-- Start of DATA LISTING --
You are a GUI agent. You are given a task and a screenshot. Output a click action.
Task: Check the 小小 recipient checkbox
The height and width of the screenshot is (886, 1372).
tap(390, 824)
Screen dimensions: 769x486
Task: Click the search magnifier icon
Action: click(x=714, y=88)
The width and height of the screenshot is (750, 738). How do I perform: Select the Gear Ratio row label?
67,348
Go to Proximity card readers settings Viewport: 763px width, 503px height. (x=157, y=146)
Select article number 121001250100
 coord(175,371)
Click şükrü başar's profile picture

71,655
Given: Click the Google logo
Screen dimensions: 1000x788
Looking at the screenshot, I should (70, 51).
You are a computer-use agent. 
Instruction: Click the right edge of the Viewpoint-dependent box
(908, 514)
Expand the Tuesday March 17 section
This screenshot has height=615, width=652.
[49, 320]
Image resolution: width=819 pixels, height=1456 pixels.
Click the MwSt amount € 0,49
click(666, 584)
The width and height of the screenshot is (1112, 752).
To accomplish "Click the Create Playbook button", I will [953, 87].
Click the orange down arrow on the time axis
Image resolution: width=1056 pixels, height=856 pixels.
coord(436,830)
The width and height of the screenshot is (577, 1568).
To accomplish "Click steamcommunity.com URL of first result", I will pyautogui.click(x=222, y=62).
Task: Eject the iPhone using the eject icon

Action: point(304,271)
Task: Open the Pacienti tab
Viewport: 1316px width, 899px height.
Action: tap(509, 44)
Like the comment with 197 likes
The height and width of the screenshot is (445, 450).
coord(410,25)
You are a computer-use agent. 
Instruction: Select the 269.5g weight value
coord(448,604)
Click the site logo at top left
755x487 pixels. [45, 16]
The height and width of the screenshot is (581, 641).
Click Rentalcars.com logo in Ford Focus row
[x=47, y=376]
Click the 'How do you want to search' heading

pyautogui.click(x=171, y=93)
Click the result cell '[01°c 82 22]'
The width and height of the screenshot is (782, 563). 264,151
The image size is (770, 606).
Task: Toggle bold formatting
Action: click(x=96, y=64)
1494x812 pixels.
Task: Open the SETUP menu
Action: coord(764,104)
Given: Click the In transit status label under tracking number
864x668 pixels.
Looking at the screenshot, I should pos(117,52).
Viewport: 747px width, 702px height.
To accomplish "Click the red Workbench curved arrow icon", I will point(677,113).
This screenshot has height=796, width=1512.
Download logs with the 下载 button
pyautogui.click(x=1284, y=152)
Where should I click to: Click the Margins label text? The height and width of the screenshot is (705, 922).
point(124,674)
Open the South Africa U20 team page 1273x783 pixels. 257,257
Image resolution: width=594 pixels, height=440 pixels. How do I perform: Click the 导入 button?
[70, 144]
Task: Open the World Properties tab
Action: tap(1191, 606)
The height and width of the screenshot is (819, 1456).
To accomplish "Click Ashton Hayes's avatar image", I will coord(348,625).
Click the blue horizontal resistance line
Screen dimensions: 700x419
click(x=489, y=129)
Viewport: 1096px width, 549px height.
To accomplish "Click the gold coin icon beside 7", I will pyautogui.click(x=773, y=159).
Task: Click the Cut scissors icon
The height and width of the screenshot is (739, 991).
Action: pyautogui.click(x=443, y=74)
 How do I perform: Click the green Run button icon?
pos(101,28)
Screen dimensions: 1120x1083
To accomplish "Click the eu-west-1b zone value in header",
-- End of DATA LISTING --
[WHAT YOU HAVE TO DO] Quote word for word the lines from the one containing "Task: Click the Cut scissors icon" through the end of the entries, including both ends.

[TASK RESPONSE]
Task: Click the Cut scissors icon
The height and width of the screenshot is (739, 991).
Action: pyautogui.click(x=443, y=74)
 How do I perform: Click the green Run button icon?
pos(101,28)
Screen dimensions: 1120x1083
To accomplish "Click the eu-west-1b zone value in header",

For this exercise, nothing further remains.